[What you need to do] Only the pictures are dropped. Restate each line below word for word.

[Collection entries]
|---|
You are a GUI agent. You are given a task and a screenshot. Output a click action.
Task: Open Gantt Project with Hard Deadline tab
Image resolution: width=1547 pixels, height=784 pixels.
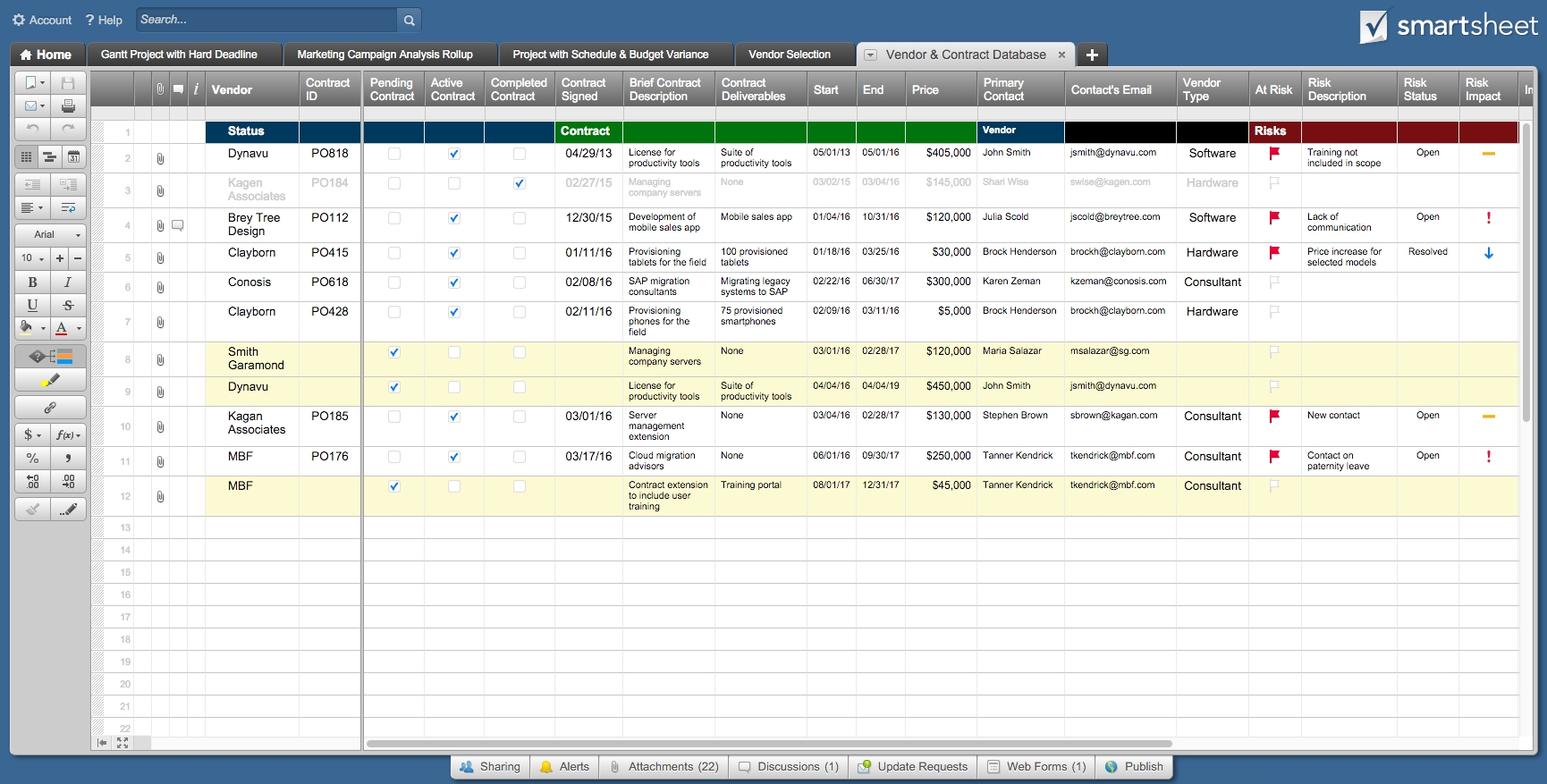(x=179, y=55)
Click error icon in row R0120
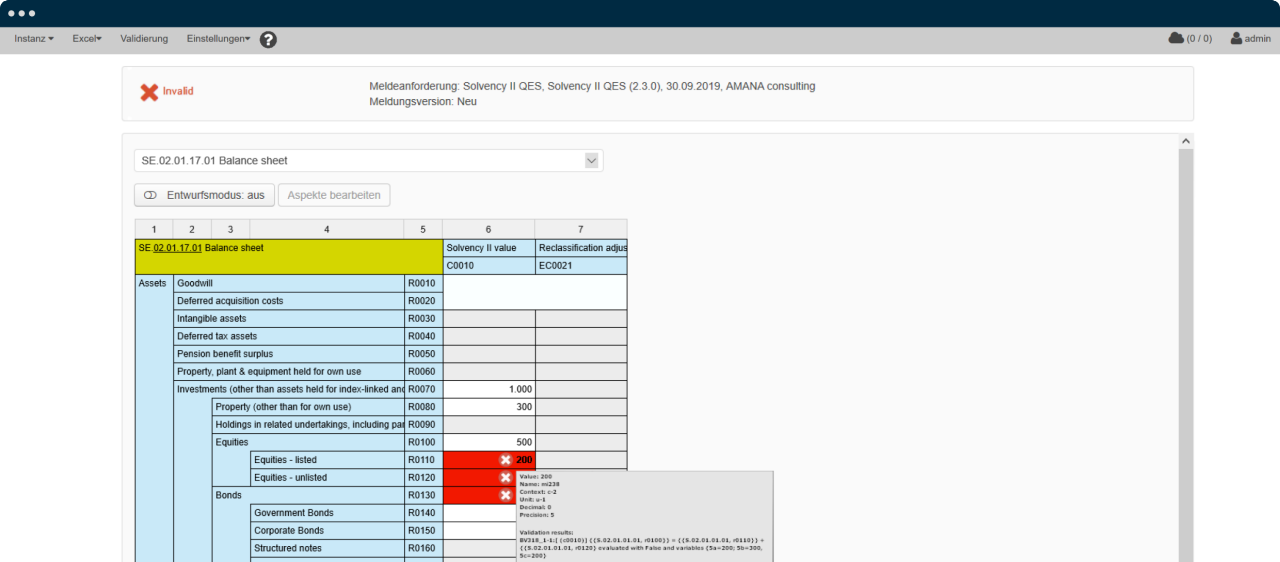This screenshot has width=1280, height=562. pyautogui.click(x=506, y=478)
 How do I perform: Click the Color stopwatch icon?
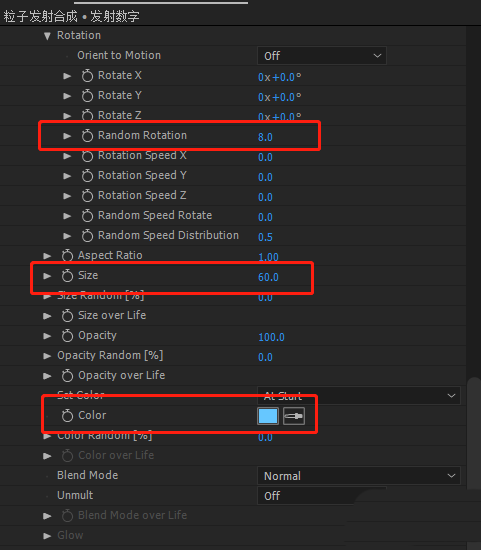click(x=67, y=416)
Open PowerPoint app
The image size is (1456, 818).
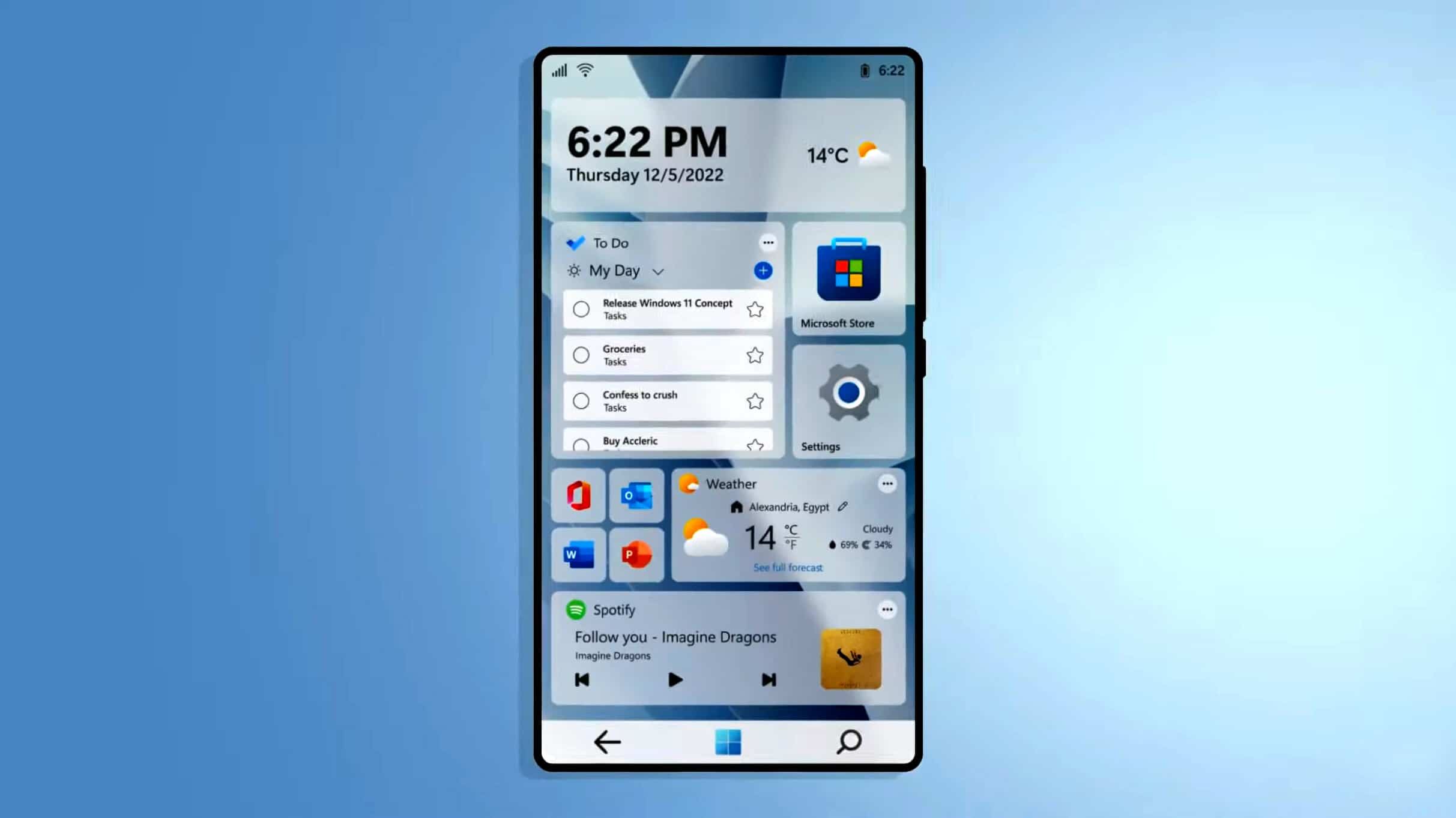coord(635,553)
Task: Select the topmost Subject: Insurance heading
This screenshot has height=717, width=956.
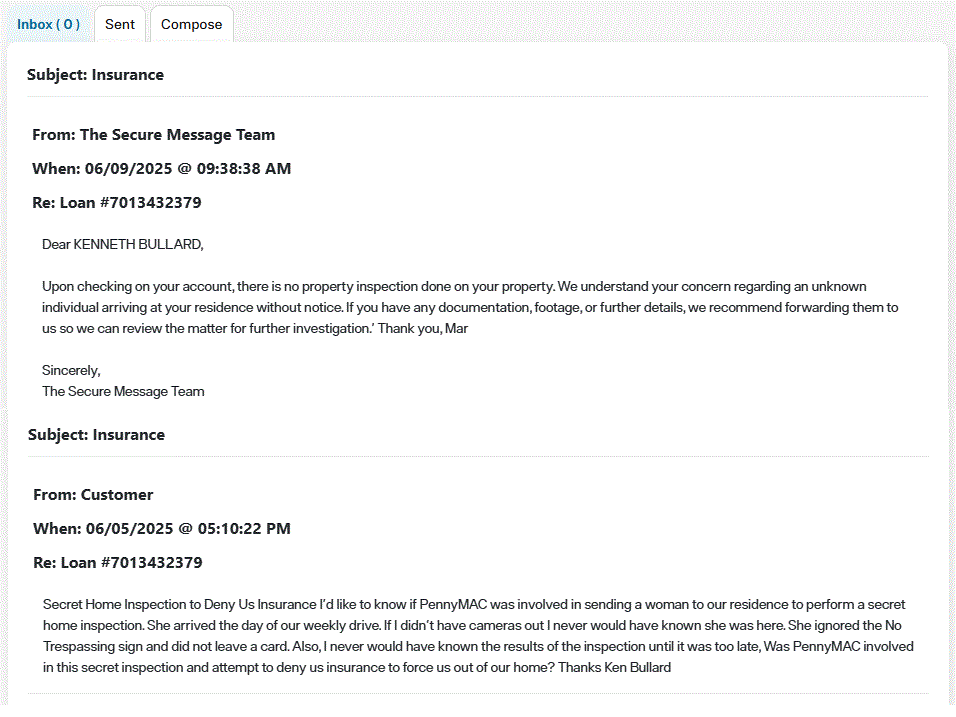Action: [96, 74]
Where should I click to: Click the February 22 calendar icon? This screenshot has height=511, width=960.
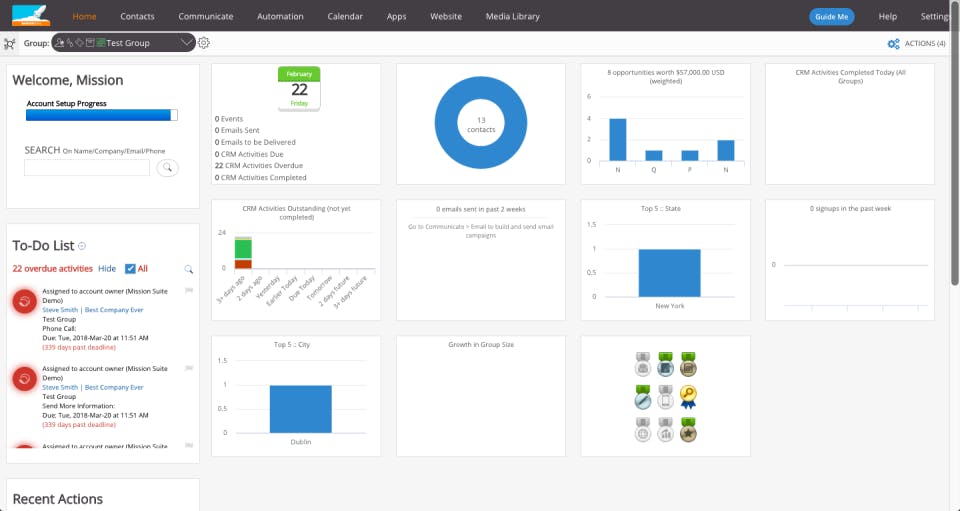[299, 89]
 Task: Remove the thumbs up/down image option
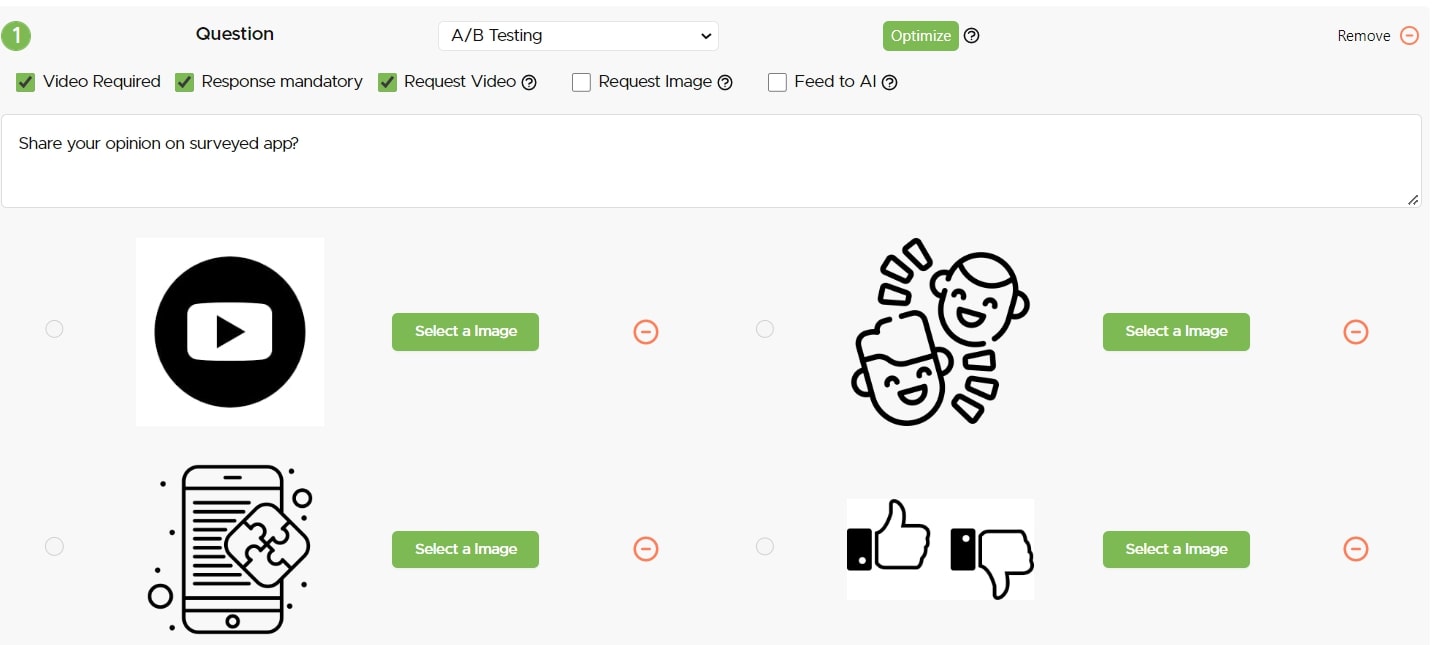pyautogui.click(x=1356, y=549)
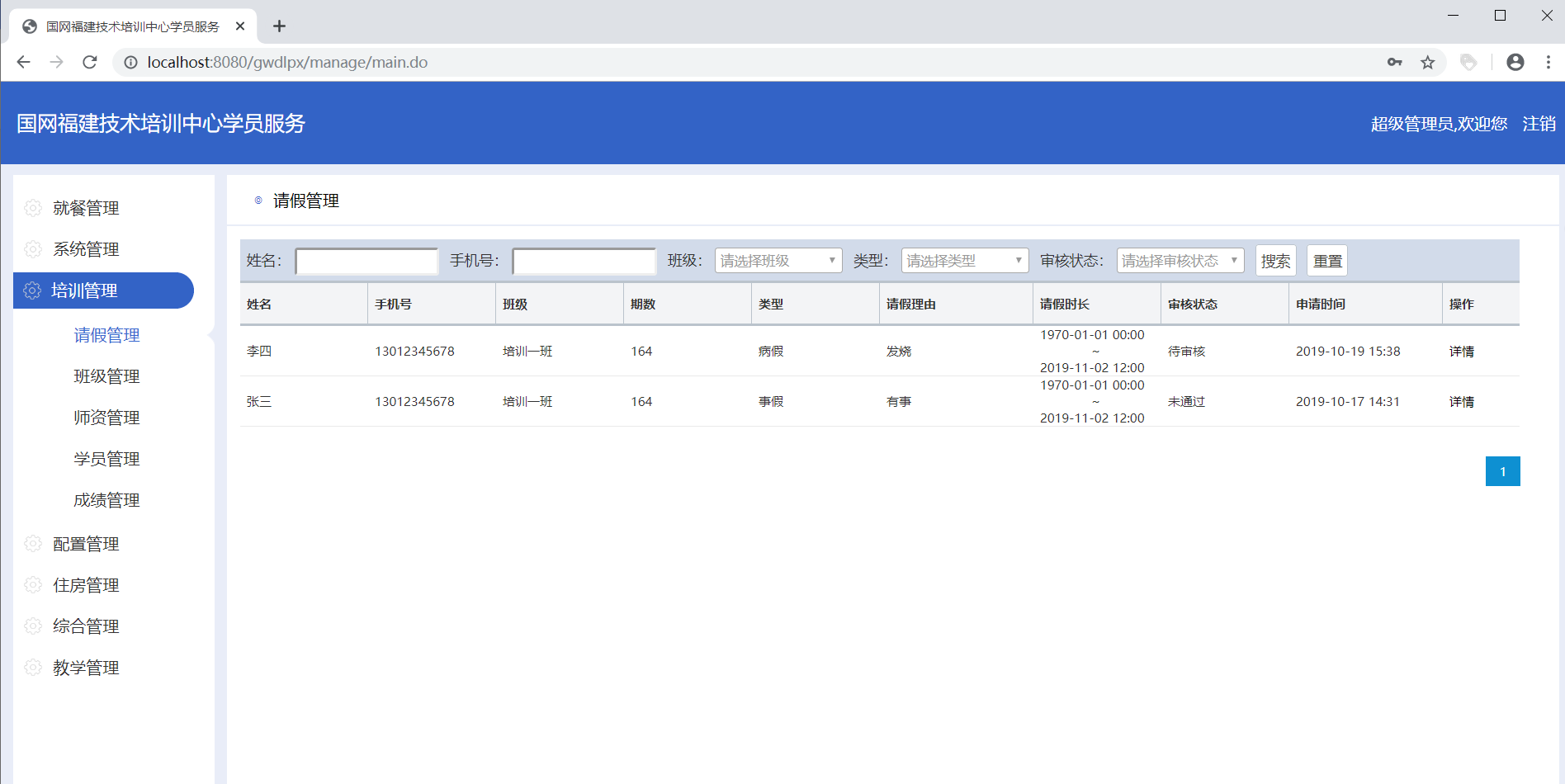Open the browser profile account icon

(1515, 62)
|---|
[Response for this exercise]
You are a GUI agent. You are given a task and a screenshot. Output a click action.
Task: Open Gantt Project with Hard Deadline tab
Image resolution: width=1547 pixels, height=784 pixels.
(x=179, y=55)
Click error icon in row R0120
This screenshot has width=1280, height=562. pyautogui.click(x=506, y=478)
 How do I perform: Click the Color stopwatch icon?
click(x=67, y=416)
Open PowerPoint app
The image size is (1456, 818).
coord(635,553)
Task: Select the topmost Subject: Insurance heading
This screenshot has height=717, width=956.
Action: [96, 74]
Where should I click to: Click the February 22 calendar icon? This screenshot has height=511, width=960.
[299, 89]
 Task: Remove the thumbs up/down image option
pyautogui.click(x=1356, y=549)
Open the browser profile account icon

(1515, 62)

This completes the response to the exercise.